(begin)

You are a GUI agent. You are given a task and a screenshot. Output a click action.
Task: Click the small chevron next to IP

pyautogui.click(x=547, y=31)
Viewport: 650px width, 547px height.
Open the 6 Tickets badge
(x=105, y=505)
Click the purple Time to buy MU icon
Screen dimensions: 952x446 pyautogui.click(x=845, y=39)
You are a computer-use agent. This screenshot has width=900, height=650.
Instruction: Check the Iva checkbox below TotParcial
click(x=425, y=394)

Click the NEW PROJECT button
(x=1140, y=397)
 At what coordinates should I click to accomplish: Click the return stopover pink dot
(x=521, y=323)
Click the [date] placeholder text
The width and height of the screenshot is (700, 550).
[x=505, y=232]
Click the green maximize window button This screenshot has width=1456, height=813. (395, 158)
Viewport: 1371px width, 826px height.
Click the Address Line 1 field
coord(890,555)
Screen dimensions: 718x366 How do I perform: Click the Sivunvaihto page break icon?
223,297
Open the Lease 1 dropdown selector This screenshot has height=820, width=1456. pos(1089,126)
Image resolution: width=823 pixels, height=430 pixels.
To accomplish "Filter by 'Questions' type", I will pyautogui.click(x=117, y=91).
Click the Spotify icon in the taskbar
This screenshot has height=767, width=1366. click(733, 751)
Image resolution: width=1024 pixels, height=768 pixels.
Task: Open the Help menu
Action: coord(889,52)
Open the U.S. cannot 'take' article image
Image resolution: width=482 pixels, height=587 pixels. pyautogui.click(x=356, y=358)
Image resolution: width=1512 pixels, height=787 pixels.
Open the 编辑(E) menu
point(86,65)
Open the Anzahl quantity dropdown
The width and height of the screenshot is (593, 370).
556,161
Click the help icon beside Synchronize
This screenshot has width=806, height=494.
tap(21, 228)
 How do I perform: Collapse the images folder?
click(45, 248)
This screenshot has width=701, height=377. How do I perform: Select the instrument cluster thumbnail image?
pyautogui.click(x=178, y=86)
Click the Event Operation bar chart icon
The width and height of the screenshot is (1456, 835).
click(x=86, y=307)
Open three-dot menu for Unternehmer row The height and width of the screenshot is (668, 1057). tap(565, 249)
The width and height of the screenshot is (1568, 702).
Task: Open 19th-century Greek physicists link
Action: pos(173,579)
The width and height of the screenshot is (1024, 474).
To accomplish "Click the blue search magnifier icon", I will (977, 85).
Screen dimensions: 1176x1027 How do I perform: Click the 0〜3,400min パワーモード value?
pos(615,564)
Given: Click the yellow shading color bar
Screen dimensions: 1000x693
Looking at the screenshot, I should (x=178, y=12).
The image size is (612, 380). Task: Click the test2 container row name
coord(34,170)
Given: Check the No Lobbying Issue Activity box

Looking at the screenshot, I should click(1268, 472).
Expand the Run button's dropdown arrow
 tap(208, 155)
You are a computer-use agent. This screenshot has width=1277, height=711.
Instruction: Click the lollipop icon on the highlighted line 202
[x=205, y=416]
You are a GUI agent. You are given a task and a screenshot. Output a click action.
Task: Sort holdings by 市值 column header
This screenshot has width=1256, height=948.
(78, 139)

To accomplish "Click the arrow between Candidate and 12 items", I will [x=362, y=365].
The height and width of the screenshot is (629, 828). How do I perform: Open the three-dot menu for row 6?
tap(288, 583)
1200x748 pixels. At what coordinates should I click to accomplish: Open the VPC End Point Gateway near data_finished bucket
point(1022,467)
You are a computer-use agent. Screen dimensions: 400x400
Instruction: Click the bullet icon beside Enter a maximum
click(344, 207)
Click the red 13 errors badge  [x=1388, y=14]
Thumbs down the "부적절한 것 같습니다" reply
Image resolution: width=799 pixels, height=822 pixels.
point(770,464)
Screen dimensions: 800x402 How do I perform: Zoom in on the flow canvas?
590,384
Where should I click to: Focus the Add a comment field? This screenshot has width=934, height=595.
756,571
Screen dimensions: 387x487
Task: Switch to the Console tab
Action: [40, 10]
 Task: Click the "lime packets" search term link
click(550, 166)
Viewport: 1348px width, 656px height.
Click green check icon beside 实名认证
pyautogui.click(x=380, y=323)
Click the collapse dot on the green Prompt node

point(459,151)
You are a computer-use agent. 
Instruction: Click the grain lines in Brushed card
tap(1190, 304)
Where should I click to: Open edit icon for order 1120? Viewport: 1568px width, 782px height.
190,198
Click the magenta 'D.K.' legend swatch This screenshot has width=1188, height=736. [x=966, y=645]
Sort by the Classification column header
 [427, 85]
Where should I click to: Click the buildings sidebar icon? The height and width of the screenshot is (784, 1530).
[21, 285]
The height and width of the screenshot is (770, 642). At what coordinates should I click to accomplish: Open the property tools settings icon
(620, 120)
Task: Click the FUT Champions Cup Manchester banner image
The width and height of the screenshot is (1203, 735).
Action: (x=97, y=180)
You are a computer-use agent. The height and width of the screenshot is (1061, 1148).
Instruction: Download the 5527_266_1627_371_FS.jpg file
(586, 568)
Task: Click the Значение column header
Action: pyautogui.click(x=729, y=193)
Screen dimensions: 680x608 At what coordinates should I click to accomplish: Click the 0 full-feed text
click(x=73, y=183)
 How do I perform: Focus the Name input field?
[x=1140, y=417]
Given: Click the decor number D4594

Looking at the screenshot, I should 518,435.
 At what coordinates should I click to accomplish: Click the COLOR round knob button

(end)

## TASK
Copy every line above word for word, with nothing changed or left out.

## ANSWER FOR THIS EXERCISE
You are a GUI agent. You are given a task and a screenshot. Output a click action.
Task: Click the small chevron next to IP

pyautogui.click(x=547, y=31)
Viewport: 650px width, 547px height.
Open the 6 Tickets badge
(x=105, y=505)
Click the purple Time to buy MU icon
Screen dimensions: 952x446 pyautogui.click(x=845, y=39)
You are a computer-use agent. This screenshot has width=900, height=650.
Instruction: Check the Iva checkbox below TotParcial
click(x=425, y=394)

Click the NEW PROJECT button
(x=1140, y=397)
 At what coordinates should I click to accomplish: Click the return stopover pink dot
(x=521, y=323)
Click the [date] placeholder text
The width and height of the screenshot is (700, 550).
[x=505, y=232]
Click the green maximize window button This screenshot has width=1456, height=813. (395, 158)
Viewport: 1371px width, 826px height.
Click the Address Line 1 field
coord(890,555)
Screen dimensions: 718x366 How do I perform: Click the Sivunvaihto page break icon?
223,297
Open the Lease 1 dropdown selector This screenshot has height=820, width=1456. pos(1089,126)
Image resolution: width=823 pixels, height=430 pixels.
To accomplish "Filter by 'Questions' type", I will pyautogui.click(x=117, y=91).
Click the Spotify icon in the taskbar
This screenshot has height=767, width=1366. click(733, 751)
Image resolution: width=1024 pixels, height=768 pixels.
Task: Open the Help menu
Action: coord(889,52)
Open the U.S. cannot 'take' article image
Image resolution: width=482 pixels, height=587 pixels. pyautogui.click(x=356, y=358)
Image resolution: width=1512 pixels, height=787 pixels.
Open the 编辑(E) menu
point(86,65)
Open the Anzahl quantity dropdown
The width and height of the screenshot is (593, 370).
556,161
Click the help icon beside Synchronize
This screenshot has width=806, height=494.
tap(21, 228)
 How do I perform: Collapse the images folder?
click(45, 248)
This screenshot has width=701, height=377. How do I perform: Select the instrument cluster thumbnail image?
pyautogui.click(x=178, y=86)
Click the Event Operation bar chart icon
The width and height of the screenshot is (1456, 835).
click(x=86, y=307)
Open three-dot menu for Unternehmer row The height and width of the screenshot is (668, 1057). tap(565, 249)
The width and height of the screenshot is (1568, 702).
Task: Open 19th-century Greek physicists link
Action: pos(173,579)
The width and height of the screenshot is (1024, 474).
To accomplish "Click the blue search magnifier icon", I will (977, 85).
Screen dimensions: 1176x1027 How do I perform: Click the 0〜3,400min パワーモード value?
pos(615,564)
Given: Click the yellow shading color bar
Screen dimensions: 1000x693
Looking at the screenshot, I should (x=178, y=12).
The image size is (612, 380). Task: Click the test2 container row name
coord(34,170)
Given: Check the No Lobbying Issue Activity box

Looking at the screenshot, I should click(1268, 472).
Expand the Run button's dropdown arrow
 tap(208, 155)
You are a computer-use agent. This screenshot has width=1277, height=711.
Instruction: Click the lollipop icon on the highlighted line 202
[x=205, y=416]
You are a GUI agent. You are given a task and a screenshot. Output a click action.
Task: Sort holdings by 市值 column header
This screenshot has width=1256, height=948.
(78, 139)

To accomplish "Click the arrow between Candidate and 12 items", I will [x=362, y=365].
The height and width of the screenshot is (629, 828). How do I perform: Open the three-dot menu for row 6?
tap(288, 583)
1200x748 pixels. At what coordinates should I click to accomplish: Open the VPC End Point Gateway near data_finished bucket
point(1022,467)
You are a computer-use agent. Screen dimensions: 400x400
Instruction: Click the bullet icon beside Enter a maximum
click(344, 207)
Click the red 13 errors badge  [x=1388, y=14]
Thumbs down the "부적절한 것 같습니다" reply
Image resolution: width=799 pixels, height=822 pixels.
point(770,464)
Screen dimensions: 800x402 How do I perform: Zoom in on the flow canvas?
590,384
Where should I click to: Focus the Add a comment field? This screenshot has width=934, height=595.
756,571
Screen dimensions: 387x487
Task: Switch to the Console tab
Action: [40, 10]
 Task: Click the "lime packets" search term link
click(550, 166)
Viewport: 1348px width, 656px height.
Click green check icon beside 实名认证
pyautogui.click(x=380, y=323)
Click the collapse dot on the green Prompt node

point(459,151)
You are a computer-use agent. 
Instruction: Click the grain lines in Brushed card
tap(1190, 304)
Where should I click to: Open edit icon for order 1120? Viewport: 1568px width, 782px height.
190,198
Click the magenta 'D.K.' legend swatch This screenshot has width=1188, height=736. [x=966, y=645]
Sort by the Classification column header
 [427, 85]
Where should I click to: Click the buildings sidebar icon? The height and width of the screenshot is (784, 1530).
[21, 285]
The height and width of the screenshot is (770, 642). At what coordinates should I click to accomplish: Open the property tools settings icon
(620, 120)
Task: Click the FUT Champions Cup Manchester banner image
The width and height of the screenshot is (1203, 735).
Action: (x=97, y=180)
You are a computer-use agent. The height and width of the screenshot is (1061, 1148).
Instruction: Download the 5527_266_1627_371_FS.jpg file
(586, 568)
Task: Click the Значение column header
Action: pyautogui.click(x=729, y=193)
Screen dimensions: 680x608 At what coordinates should I click to accomplish: Click the 0 full-feed text
click(x=73, y=183)
 How do I perform: Focus the Name input field?
[x=1140, y=417]
Given: Click the decor number D4594

Looking at the screenshot, I should 518,435.
 At what coordinates should I click to accomplish: Click the COLOR round knob button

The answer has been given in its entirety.